■ **Provided data**:
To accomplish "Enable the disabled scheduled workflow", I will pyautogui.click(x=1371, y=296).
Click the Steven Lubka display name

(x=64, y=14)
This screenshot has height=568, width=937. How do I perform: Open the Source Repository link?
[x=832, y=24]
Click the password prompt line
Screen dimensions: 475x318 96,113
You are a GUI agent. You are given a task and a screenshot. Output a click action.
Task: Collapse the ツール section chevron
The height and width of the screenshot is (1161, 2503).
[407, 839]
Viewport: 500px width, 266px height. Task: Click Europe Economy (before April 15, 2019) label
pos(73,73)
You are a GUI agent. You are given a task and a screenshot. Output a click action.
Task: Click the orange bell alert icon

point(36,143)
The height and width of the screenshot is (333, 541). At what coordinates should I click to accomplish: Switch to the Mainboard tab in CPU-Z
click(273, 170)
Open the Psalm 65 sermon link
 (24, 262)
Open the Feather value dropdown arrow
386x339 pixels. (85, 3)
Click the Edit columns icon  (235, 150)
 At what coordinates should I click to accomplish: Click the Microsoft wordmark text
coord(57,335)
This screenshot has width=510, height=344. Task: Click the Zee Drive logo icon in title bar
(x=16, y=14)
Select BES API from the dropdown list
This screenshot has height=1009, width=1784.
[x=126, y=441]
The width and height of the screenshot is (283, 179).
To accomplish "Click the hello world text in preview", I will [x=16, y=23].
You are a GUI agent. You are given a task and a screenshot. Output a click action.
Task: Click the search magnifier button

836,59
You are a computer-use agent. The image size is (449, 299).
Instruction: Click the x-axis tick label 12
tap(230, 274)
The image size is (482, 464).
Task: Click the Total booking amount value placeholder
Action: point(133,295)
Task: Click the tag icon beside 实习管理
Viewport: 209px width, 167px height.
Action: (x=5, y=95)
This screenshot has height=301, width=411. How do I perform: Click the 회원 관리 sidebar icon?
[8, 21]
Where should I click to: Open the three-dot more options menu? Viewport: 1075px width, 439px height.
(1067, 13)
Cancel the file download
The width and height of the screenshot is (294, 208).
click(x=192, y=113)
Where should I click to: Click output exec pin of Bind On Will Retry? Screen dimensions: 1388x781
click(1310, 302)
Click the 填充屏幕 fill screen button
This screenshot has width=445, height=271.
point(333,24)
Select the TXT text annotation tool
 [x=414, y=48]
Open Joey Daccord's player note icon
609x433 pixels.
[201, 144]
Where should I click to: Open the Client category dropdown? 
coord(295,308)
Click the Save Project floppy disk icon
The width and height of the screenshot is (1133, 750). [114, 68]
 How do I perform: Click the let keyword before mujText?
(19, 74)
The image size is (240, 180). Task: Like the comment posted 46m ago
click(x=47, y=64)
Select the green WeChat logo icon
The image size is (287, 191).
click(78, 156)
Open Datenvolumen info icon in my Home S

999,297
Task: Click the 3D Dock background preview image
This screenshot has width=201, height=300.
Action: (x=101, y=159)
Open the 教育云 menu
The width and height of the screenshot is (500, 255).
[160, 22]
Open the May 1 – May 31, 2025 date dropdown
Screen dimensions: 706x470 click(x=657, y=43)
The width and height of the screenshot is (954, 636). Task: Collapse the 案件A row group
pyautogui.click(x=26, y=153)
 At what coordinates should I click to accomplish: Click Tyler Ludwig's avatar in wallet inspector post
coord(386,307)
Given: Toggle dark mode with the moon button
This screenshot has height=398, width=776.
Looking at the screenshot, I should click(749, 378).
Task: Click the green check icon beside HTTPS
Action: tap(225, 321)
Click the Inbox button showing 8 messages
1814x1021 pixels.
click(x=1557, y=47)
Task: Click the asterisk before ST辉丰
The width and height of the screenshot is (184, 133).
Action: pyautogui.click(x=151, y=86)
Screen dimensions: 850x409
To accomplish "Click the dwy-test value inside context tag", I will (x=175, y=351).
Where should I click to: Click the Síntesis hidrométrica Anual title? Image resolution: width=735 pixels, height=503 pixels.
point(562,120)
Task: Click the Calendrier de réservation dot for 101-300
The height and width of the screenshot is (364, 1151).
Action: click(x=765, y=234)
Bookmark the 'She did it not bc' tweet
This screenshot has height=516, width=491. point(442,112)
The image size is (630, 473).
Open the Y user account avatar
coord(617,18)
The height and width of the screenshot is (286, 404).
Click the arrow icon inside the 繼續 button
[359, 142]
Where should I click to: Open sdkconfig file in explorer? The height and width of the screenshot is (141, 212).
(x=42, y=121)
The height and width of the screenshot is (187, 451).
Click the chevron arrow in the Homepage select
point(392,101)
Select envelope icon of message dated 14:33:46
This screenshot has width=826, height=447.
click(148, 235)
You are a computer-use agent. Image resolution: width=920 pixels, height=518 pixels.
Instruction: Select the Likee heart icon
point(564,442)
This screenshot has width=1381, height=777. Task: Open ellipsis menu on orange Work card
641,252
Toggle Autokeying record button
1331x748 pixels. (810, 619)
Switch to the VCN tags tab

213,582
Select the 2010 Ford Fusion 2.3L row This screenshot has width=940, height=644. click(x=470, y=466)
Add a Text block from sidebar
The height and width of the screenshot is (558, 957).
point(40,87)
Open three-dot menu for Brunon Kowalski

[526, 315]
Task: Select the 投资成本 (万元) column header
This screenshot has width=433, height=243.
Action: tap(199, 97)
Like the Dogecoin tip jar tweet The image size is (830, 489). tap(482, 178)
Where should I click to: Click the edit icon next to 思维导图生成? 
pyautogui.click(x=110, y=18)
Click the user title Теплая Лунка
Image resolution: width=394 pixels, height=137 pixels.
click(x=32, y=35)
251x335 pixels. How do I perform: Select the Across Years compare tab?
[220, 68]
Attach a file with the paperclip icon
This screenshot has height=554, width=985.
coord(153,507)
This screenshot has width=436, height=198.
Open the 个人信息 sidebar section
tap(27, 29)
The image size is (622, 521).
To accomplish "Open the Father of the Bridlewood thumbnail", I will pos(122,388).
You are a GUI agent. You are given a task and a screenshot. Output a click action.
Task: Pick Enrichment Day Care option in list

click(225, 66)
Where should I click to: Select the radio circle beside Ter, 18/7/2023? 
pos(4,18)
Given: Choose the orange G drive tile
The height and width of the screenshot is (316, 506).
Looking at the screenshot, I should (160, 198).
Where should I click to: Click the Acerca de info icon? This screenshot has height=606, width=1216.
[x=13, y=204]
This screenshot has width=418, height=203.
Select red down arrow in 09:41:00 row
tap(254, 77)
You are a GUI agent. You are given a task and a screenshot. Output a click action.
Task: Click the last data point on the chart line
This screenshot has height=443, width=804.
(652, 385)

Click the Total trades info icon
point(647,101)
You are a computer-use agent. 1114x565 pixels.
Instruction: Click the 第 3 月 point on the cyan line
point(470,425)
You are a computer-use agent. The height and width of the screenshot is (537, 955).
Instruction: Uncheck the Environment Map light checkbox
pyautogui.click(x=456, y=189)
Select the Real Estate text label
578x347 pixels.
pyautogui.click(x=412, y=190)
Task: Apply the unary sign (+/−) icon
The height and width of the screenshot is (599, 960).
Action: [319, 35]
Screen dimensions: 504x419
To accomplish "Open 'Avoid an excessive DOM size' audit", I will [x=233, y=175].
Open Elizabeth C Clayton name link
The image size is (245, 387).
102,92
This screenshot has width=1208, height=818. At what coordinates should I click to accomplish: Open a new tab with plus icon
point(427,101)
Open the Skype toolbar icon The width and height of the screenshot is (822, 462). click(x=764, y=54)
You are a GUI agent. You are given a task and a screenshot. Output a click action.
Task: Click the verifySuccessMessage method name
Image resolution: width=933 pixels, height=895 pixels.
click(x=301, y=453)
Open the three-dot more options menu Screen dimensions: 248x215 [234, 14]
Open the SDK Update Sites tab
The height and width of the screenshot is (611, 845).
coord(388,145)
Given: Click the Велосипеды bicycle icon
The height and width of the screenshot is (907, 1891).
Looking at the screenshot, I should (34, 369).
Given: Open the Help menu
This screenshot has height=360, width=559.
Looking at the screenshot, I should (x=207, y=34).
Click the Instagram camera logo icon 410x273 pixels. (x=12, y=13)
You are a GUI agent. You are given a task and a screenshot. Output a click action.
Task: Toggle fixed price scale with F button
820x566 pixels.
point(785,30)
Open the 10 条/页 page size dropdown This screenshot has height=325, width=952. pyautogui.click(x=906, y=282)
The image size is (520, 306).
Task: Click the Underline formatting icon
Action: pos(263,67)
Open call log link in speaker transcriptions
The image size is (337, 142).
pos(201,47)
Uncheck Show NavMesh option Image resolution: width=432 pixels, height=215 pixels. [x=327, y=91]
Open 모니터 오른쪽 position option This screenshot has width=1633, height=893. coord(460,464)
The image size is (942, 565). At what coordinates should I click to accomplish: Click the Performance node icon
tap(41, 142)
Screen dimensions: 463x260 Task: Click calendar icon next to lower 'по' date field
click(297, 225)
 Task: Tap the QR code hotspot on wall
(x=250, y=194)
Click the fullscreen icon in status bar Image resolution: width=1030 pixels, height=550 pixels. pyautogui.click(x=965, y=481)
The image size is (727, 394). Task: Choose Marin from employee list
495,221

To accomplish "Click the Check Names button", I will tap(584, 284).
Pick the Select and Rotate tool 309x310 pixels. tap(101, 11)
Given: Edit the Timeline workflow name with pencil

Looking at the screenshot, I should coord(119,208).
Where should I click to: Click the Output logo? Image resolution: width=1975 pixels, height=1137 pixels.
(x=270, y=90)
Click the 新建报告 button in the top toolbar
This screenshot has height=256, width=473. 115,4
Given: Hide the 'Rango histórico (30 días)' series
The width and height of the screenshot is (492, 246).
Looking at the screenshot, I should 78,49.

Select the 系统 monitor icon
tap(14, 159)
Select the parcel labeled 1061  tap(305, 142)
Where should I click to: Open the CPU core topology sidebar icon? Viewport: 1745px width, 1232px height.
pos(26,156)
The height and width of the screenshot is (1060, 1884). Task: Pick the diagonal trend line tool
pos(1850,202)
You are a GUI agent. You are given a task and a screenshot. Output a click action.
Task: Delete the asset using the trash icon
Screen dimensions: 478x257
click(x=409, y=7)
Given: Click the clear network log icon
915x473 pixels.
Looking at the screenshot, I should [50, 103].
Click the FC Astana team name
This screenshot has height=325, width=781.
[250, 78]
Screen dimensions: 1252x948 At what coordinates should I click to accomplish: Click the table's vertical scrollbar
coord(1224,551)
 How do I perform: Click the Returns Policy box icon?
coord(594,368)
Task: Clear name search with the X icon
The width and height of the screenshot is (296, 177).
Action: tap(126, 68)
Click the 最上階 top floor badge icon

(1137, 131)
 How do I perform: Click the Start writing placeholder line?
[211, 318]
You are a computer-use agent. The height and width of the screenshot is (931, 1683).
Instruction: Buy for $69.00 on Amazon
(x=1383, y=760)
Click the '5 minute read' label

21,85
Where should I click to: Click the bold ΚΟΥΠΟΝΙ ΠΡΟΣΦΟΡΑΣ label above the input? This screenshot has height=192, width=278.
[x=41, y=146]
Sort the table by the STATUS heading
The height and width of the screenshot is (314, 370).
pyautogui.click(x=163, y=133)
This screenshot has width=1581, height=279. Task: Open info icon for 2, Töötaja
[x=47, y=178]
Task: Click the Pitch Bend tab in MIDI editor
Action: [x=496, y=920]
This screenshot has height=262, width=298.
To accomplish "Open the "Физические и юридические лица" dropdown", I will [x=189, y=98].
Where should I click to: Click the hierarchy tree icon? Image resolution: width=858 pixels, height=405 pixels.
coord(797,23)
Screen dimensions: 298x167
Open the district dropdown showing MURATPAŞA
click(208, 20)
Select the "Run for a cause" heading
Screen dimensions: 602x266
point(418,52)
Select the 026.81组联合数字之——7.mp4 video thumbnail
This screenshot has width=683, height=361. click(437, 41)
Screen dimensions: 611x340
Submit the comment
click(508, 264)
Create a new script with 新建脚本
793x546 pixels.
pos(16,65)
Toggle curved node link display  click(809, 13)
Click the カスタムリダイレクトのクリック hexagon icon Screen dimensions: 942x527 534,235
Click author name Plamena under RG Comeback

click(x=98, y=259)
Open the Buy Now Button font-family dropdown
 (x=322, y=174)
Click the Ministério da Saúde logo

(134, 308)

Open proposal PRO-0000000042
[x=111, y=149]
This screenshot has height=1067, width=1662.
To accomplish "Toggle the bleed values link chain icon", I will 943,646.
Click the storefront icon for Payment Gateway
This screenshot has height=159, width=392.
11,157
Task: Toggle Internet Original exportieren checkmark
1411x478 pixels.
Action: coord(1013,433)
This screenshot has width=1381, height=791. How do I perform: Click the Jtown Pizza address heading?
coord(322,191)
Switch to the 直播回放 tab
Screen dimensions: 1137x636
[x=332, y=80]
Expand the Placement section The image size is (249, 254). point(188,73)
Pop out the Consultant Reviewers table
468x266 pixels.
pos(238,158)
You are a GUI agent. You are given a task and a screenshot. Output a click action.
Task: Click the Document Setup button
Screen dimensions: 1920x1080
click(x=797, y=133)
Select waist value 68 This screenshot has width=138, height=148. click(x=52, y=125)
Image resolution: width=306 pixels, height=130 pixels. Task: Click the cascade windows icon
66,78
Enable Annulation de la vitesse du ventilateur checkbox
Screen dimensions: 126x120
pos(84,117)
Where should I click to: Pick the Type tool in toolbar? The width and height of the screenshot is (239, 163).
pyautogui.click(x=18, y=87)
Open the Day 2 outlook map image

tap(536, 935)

■ **Given task**: Turn the listing, starting at its first line and ending at the line containing "Screen dimensions: 475x318 96,113", into a Markdown table with the columns Row and Line. Give each non-blank line its own numbered row and leave out blank lines.

■ **Complete output**:
| Row | Line |
|---|---|
| 1 | To accomplish "Enable the disabled scheduled workflow", I will pyautogui.click(x=1371, y=296). |
| 2 | Click the Steven Lubka display name |
| 3 | (x=64, y=14) |
| 4 | This screenshot has height=568, width=937. How do I perform: Open the Source Repository link? |
| 5 | [x=832, y=24] |
| 6 | Click the password prompt line |
| 7 | Screen dimensions: 475x318 96,113 |